**PROBLEM TO SOLVE:** Restate, word for word, the run of lines that starts at the line containing "Click the 沉睡资产字段数量 progress bar" and ends with the final line of the listing. Leave pictures out.

----------

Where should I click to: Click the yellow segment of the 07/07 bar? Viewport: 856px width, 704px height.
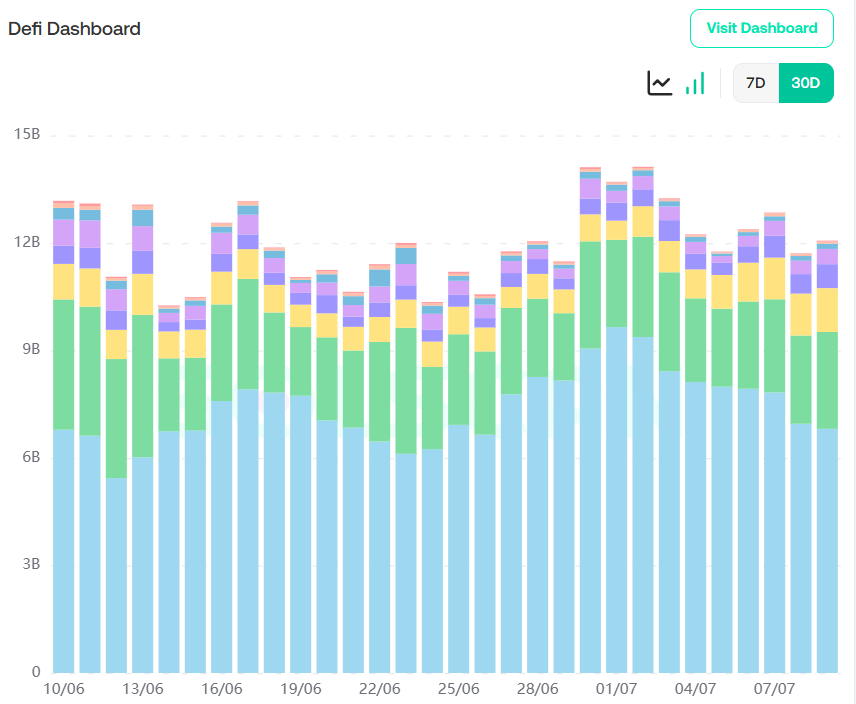[x=775, y=278]
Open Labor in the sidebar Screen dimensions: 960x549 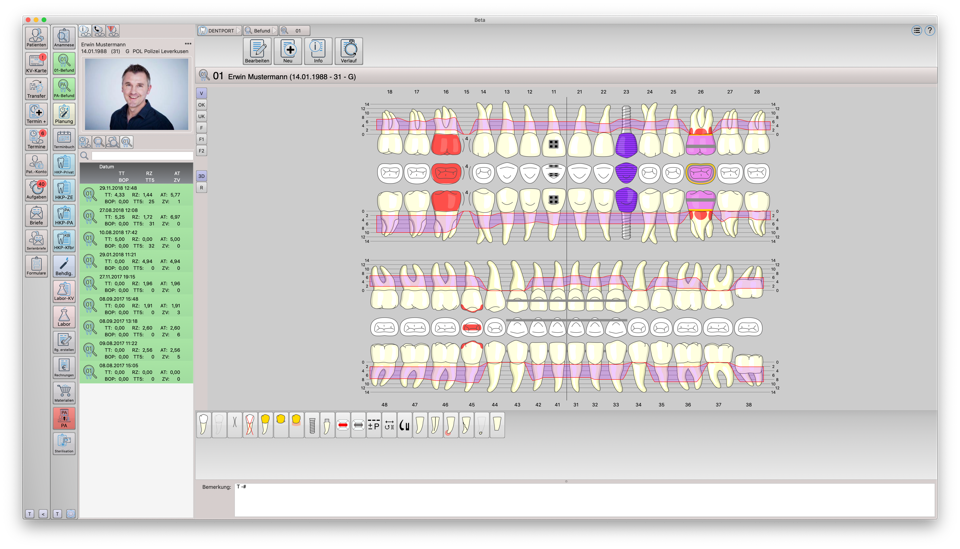coord(64,317)
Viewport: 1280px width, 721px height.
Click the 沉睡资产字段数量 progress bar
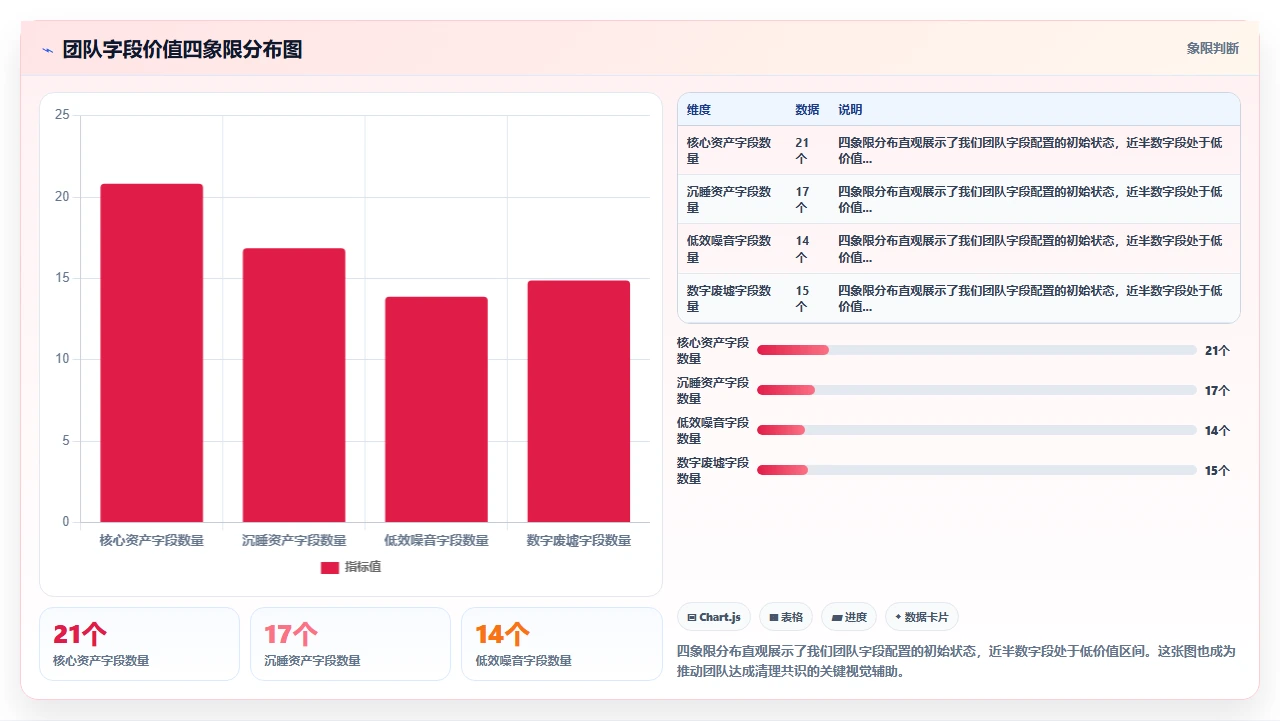pyautogui.click(x=977, y=390)
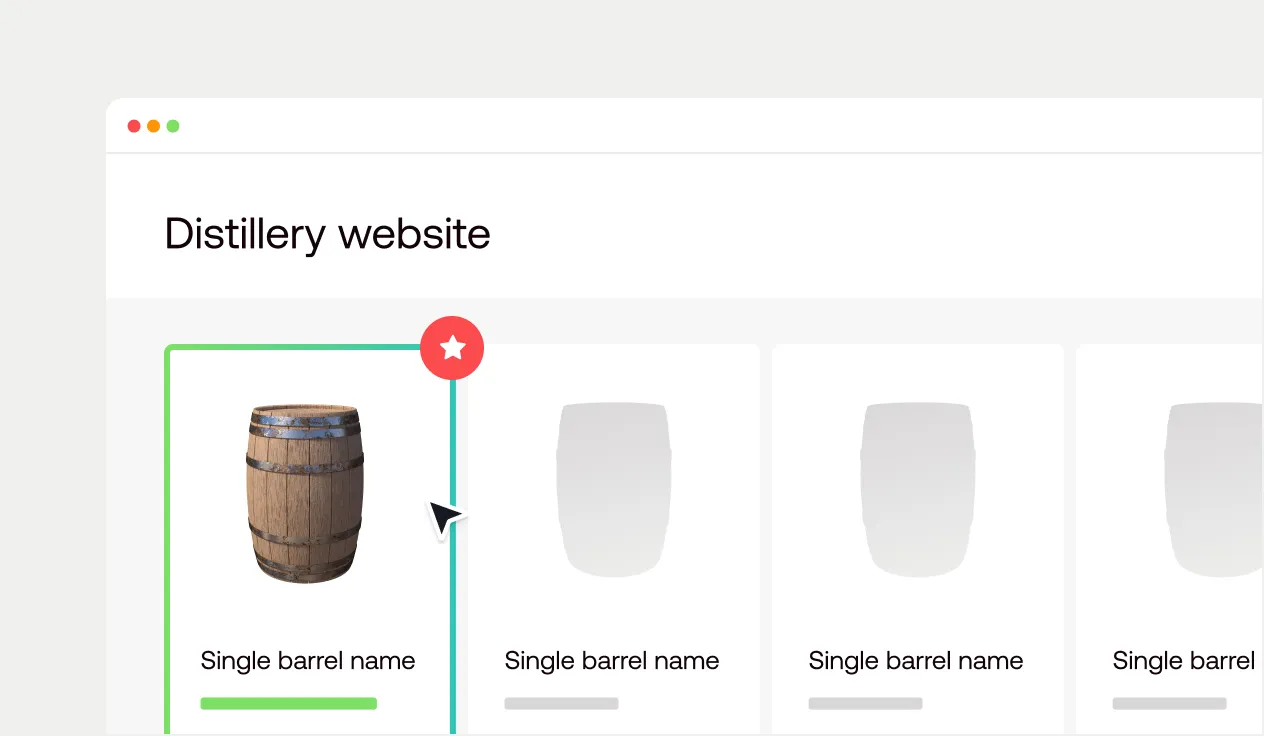
Task: Click the third card's barrel placeholder icon
Action: tap(917, 490)
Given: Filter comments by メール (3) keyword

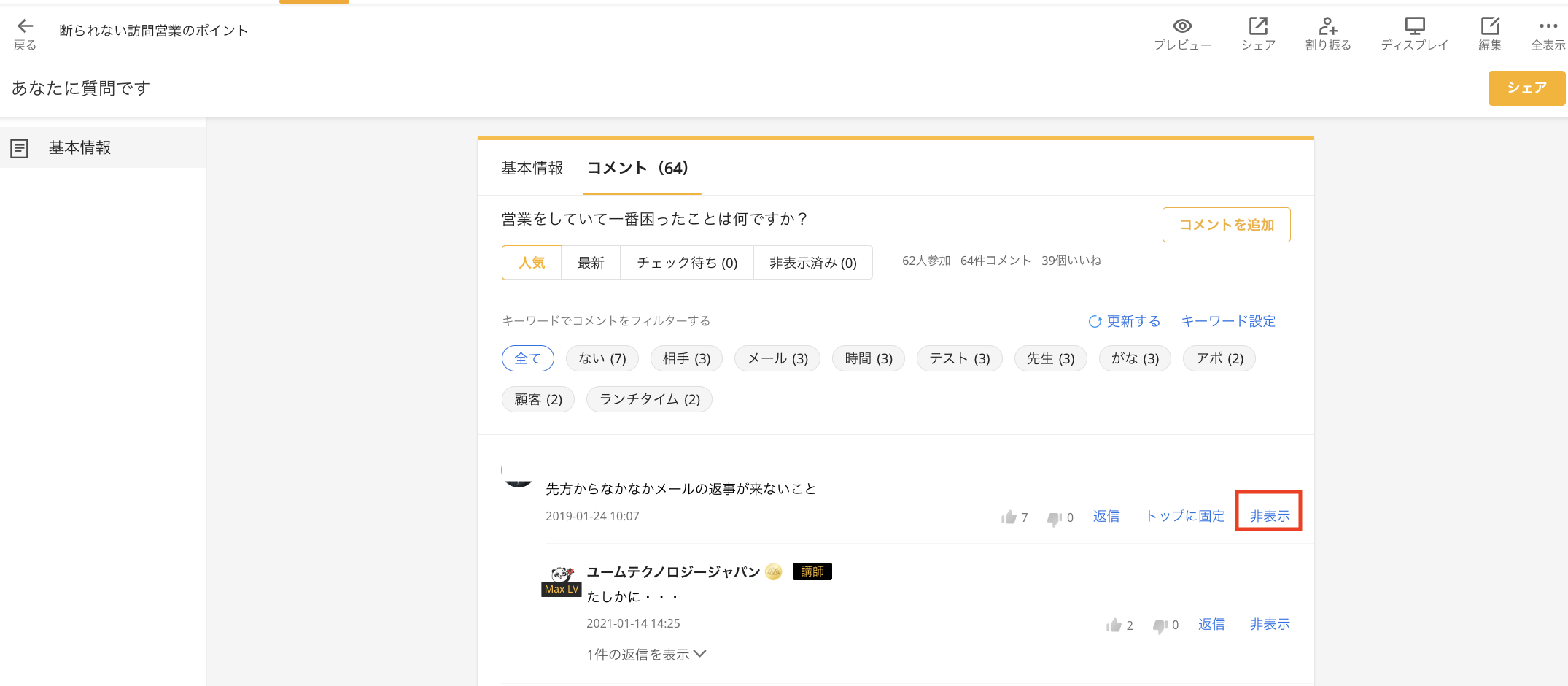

----------

**EXERCISE RESPONSE:**
Click the 沉睡资产字段数量 progress bar
pyautogui.click(x=977, y=390)
Task: Click the third card's barrel placeholder icon
Action: tap(917, 490)
Given: Filter comments by メール (3) keyword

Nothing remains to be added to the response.